ASSEMBLY, No. 1761




DATED:  JUNE 20, 2016


      The Assembly Appropriations Committee reports favorably Assembly Bill No. 1761.

      This bill creates a specific crime for fencing involving a stolen domestic companion animal.  A person would be guilty of “dealing in stolen domestic companion animals,” as the crime is referred to in the bill, if the person “traffics in, or initiates, organizes, plans, finances, directs, manages or supervises trafficking in stolen property consisting of a domestic companion animal.”

      Unlike the existing crime of dealing in stolen property, which is graded anywhere from a disorderly persons offense up to a second degree crime depending upon the value of the property involved, fencing involving a stolen domestic companion animal is a crime of the third degree, pursuant to the bill.  This grading of the new fencing crime corresponds to the third degree grading of theft of a domestic companion animal under current law.  A crime of the third degree is generally punishable by a term of imprisonment of three to five years, a fine of up to $15,000, or both.



       The bill creates a specific crime for fencing involving a stolen domestic companion animal.”  The Office of Legislative Services (OLS) states that because this is a new offense, there is no information with which to determine the cost of implementing this bill.
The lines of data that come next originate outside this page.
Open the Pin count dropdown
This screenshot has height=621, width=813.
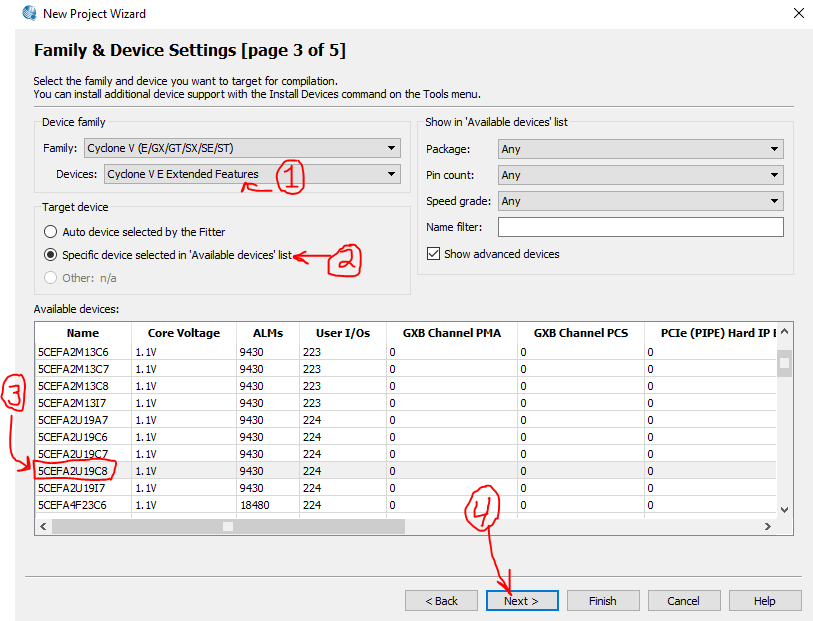[640, 175]
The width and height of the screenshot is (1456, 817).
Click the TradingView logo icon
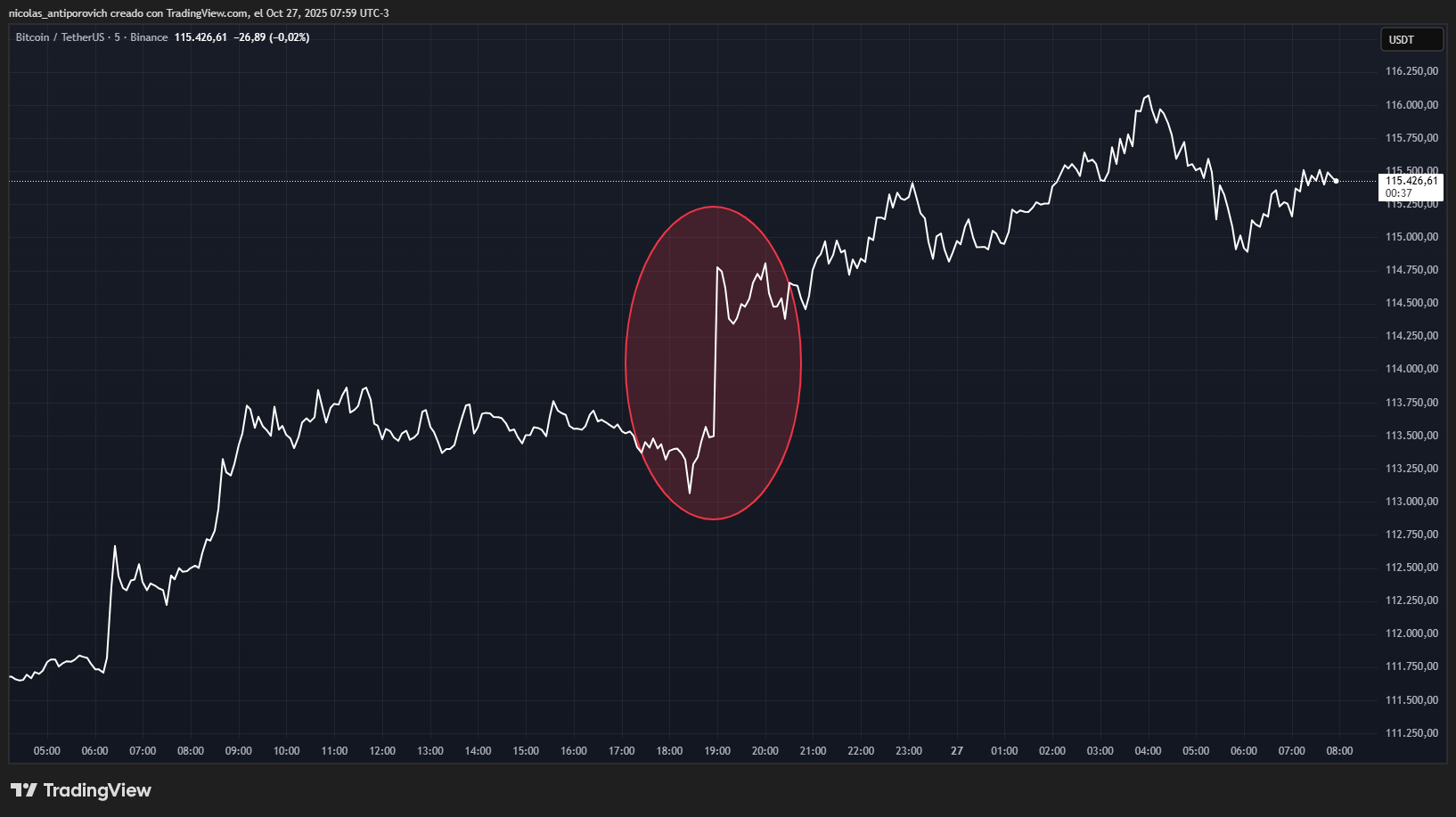pos(24,790)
            The OLS disagrees with the Administrative Office of the Courts’ (AOC) statement that the crimes enumerated in the bill would carry a mandatory minimum term of imprisonment because crimes of the third degree carry with them the presumption of non-incarceration for first time offenders.  The OLS notes that the Judiciary would incur indeterminate costs to bring these cases to trial.  In addition, the Department of Corrections (DOC) would incur minimal cost for housing offenders who are convicted for second and subsequent offenses.